Verslag plenaire vergadering
Verslag
De heer De Cock heeft het woord.
Mijnheer de minister, professor Cardon van de Universiteit van Gent heeft in samenwerking met EHSAL een studie gepubliceerd. Wat internationaal geweten was, bleek daaruit ook voor België, met name dat kleuters te weinig bewegen.
In de ons omringende landen heerst een andere situatie. Daar zitten de kleuters niet op school maar thuis, en dus voor de televisie. Nu blijkt echter dat ook onze kleuters te veel stil zitten. Ongeveer 8 percent beweegt per dag een uur intensief. Ongeveer 25 percent heeft twee uur per dag normale beweging. Dat is veel te weinig.

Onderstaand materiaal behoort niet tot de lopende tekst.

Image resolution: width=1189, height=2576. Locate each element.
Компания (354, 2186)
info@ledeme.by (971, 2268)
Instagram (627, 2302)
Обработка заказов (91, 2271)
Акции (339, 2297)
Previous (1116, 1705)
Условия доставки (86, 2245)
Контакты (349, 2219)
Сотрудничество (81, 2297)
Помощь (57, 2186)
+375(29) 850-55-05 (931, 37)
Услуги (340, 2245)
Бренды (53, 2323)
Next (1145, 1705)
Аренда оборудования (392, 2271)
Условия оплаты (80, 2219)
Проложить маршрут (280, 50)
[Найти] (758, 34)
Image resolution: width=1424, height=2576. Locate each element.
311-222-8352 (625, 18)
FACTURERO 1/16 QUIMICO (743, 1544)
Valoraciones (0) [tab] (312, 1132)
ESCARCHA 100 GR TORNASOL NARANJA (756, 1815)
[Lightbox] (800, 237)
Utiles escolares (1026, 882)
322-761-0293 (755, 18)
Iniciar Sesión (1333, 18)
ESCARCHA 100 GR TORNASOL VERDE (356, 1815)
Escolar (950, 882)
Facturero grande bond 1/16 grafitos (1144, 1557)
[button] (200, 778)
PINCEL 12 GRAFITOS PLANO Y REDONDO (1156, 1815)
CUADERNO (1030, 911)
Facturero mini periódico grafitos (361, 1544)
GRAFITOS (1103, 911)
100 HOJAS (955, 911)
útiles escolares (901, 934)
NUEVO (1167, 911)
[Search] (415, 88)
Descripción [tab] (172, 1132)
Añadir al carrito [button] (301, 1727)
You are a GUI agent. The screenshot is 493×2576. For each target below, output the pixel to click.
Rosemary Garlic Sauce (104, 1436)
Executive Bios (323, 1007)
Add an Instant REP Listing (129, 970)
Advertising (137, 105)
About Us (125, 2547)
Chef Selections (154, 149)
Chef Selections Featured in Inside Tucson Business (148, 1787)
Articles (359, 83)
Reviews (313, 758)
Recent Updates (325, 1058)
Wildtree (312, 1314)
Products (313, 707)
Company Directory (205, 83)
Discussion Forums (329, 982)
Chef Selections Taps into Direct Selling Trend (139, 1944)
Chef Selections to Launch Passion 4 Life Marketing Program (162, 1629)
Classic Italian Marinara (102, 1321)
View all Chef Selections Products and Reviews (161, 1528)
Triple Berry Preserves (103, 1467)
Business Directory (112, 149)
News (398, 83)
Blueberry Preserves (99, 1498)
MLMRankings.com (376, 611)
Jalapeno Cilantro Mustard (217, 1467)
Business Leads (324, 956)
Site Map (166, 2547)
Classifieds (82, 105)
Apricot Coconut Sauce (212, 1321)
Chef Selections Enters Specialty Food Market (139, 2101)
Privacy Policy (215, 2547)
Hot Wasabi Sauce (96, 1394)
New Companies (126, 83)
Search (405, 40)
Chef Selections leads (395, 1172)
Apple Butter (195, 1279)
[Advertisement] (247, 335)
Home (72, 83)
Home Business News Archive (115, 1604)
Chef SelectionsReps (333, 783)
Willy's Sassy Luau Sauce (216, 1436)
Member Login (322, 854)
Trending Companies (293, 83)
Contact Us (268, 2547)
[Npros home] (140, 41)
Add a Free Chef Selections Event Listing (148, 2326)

Ik verwijt de kleuterleiders of -leidsters niets. Zij leveren puik werk. Er wordt kleuterturnen georganiseerd, maar dat gebeurt buiten de klas. Bovendien zouden de speelplaatsen niet echt uitnodigen tot beweging. Er is de aanbeveling om afzonderlijke speeltijden te organiseren voor de kleuters en voor de kinderen uit de lagere school. Verder wordt ook vastgesteld dat de speeltuigen op de kleuterspeelplaats bijna allemaal zijn verdwenen door de te strenge veiligheidsnormen.
Kunnen we, nu DBFM toch bezig is met een inhaalbeweging inzake schoolgebouwen, via de Vlaamse Bouwmeester of het Vlaams Architectuurinstituut geen zwaarder accent leggen op het concept speelplaats? Op welke manier wordt de speelplaats best ingericht?
Mijnheer de minister, hoe staat u tegenover het bericht in De Standaard van vandaag waarin staat dat het gebrek aan beweging van de kleuters de prijs is die Vlaanderen betaalt voor zijn vroege inscholing?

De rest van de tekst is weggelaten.